Las llamadas, videoconferencias, mensajes y memes me trasladaban a San Sebastián y a Madrid, y me acercaban la realidad de mis seres queridos haciéndome participe de ella. De pronto la distancia se hizo más pequeña, quizá también por el simple hecho de que ni siquiera ellos, allí, podían verse ni tocarse. Ahora todos estaban lejos unos de los otros.

Me di cuenta de que los aplausos que daba en la ventana desde aquí eran, en mi caso, para los sanitarios españoles. Los abrazos que más deseaba eran los de mi familia y amigos, el olor que más ansiaba era el de la playa y el salitre del Cantábrico.

La abuela de Itziar.

En este tiempo, he seguido en la distancia cómo mis tíos recibían el alta médica. He sentido el fallecimiento de mi abuela. Con el corazón encogido por la emoción y a la vez sonriendo de alegría, he visto las caras de los hijos de mis amigos el primer día que salieron a la calle y las fotos de algunos nietos saludando a sus abuelos que miraban desde el balcón. También casi he llegado a oler las hogazas de pan al estilo Ivan Yarza de mis amigos y me he divertido imaginándomelos durmiendo con sus mallas de correr puestas para poder salir antes el día 2 de mayo.

Mis hijas aún no pueden ver a sus abuelos más que en una pantalla y tendré que esperar más que el resto para poder tomarme una caña con mis amigos. Y sin embargo, los siento a todos más cerca que nunca y les acompaño cada día en los pequeños logros hacia la nueva normalidad. Como yo, otras miles de personas desde el extranjero han deseado estar más cerca y han aplaudido desde la distancia la paciencia y el sacrificio de los suyos.

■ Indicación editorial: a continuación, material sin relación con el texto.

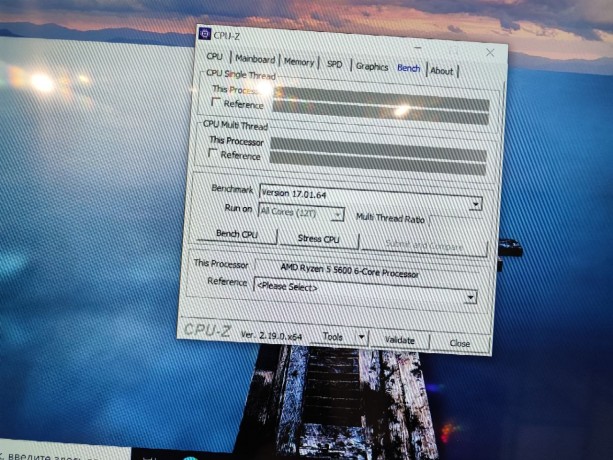Open the About tab
Viewport: 613px width, 460px height.
point(441,71)
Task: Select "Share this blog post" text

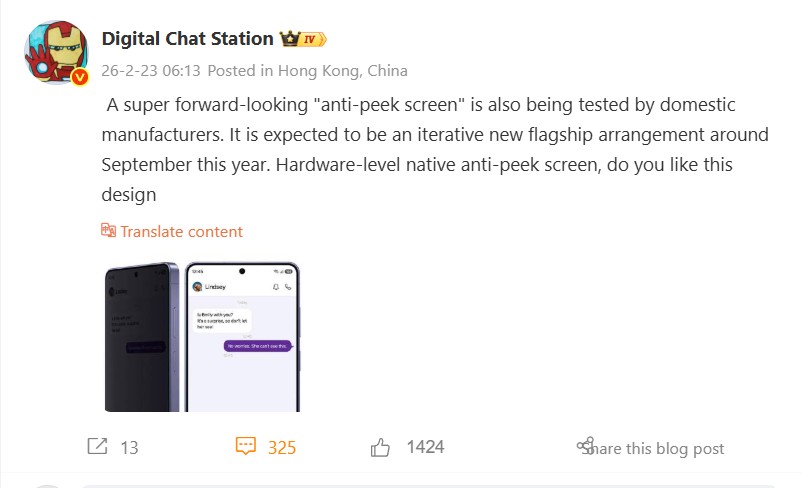Action: 660,449
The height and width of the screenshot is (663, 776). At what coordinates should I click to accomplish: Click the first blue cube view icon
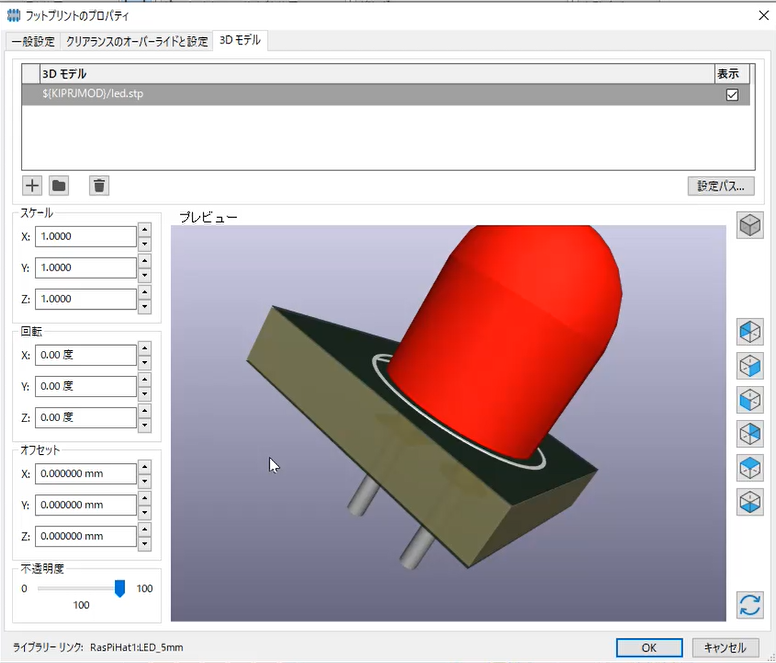[749, 331]
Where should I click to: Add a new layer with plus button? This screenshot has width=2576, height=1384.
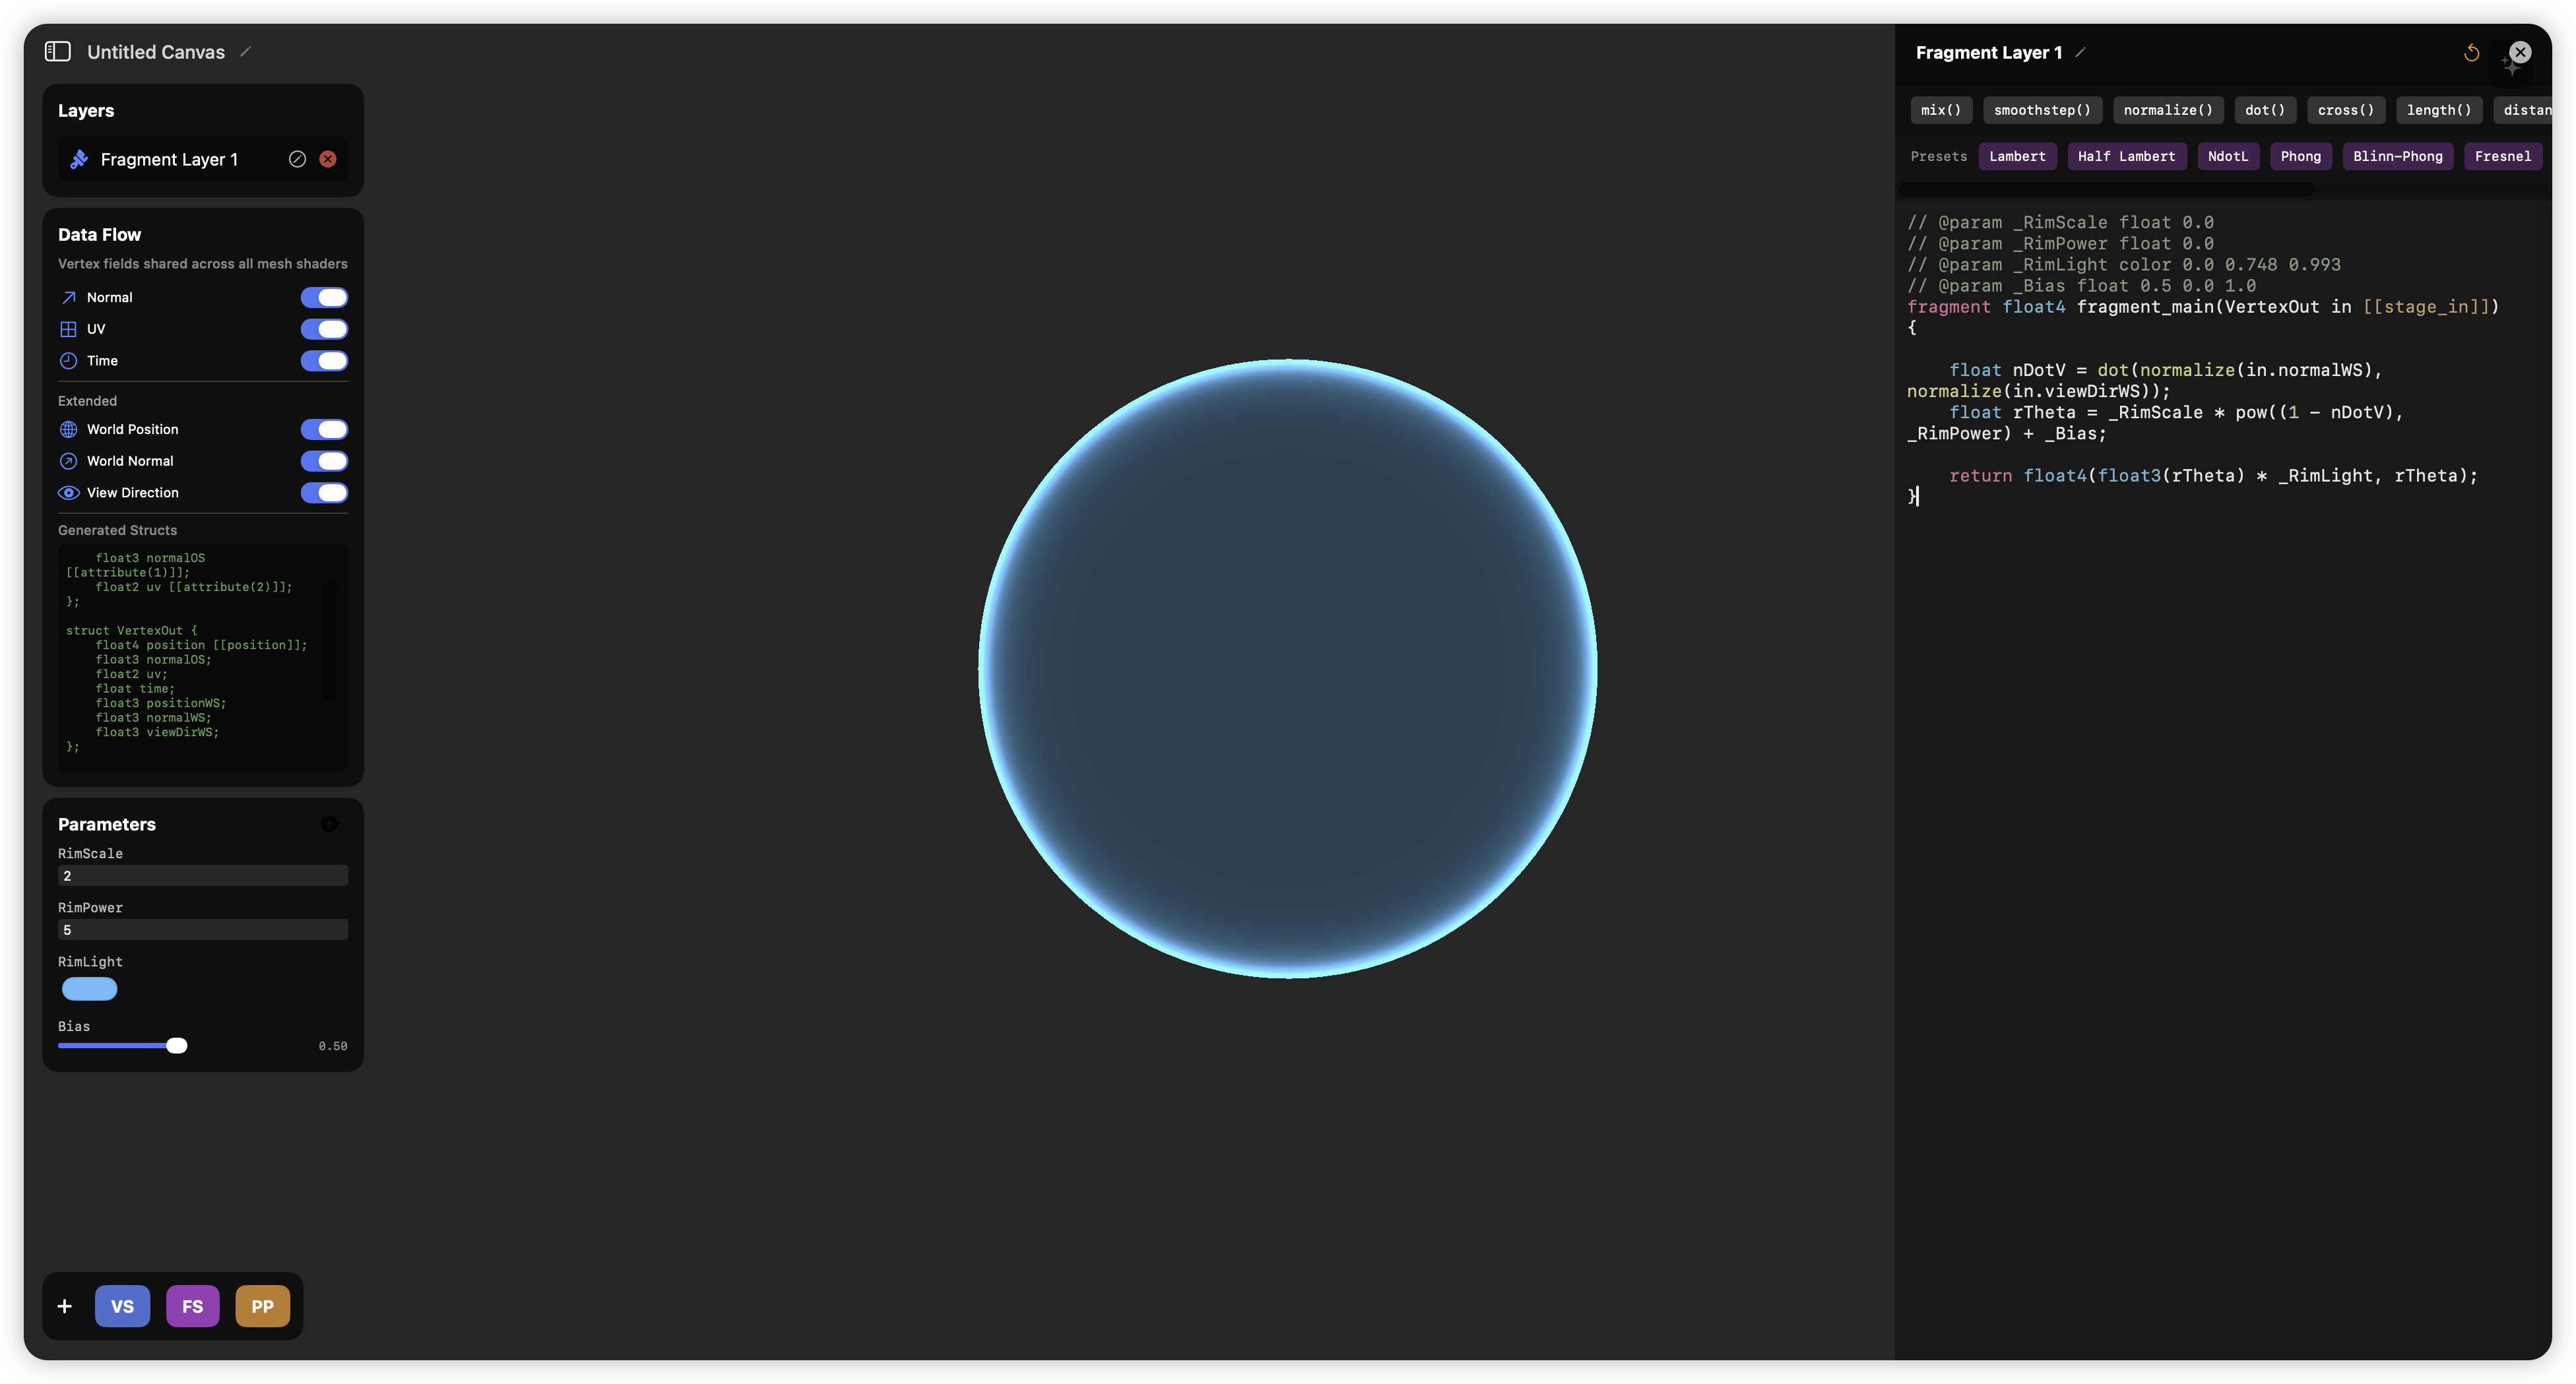tap(64, 1306)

Lo que más entristece es que esta crisis aleja un poco más el retorno a casa, el de las vacaciones y el de verdad, aquel que esperamos cada día. Aunque, una vez más, he sentido que mi familia, mis amigos y mi país siempre están ahí. Eso no hay ni crisis ni pandemia que lo cambie.


La nueva normalidad

Adrián Schvarzstein / Barcelona

Parecía una broma. Estrenábamos espectáculo en Suiza un viernes 13 de marzo y unas horas antes se comunicó que los teatros cerraban ese día. Logré subirme a un avión después de dos vuelos cancelados y llegar a casa la noche del domingo. A partir de ahí solo hubo cancelaciones: una ópera en Austria, un espectáculo en Polonia, así hasta quedarme sin nada, cero.

El padre de Adrián, hoy fallecido, el día en que cerró su negocio, en febrero de 2019.

La noche del 14 de abril, de repente, el virus se llevó a mi padre, un hombre lleno de humor, siempre con una sonrisa. Su entierro fue estrambótico: él había donado su cuerpo a la ciencia, pero debido al coronavirus debía ser cremado. Tampoco se pudo, porque tenía un marcapasos que podía explotar durante la cremación y quitarlo era imposible. Hubo que enterrarlo. Y ahí vino el vaivén de las compañías funerarias, el negocio ante la tragedia, todo con un 21% de IVA, la participación del Estado en el funeral como beneficiario.

No es fácil estar en casa solo, aguantando a fuerza de zooms, chats y pantallitas, pero reconforta la solidaridad y humanidad de los vecinos, aquellos con los que compartir tu dolor y tu alegría, mi nueva familia.

Y te preguntas, ¿ahora qué es lo importante? Poder devolver a la gente una sonrisa sin mascarilla , un abrazo sin guantes... No existe una “nueva normalidad”, porque el beso vino hace muchísimos años para quedarse.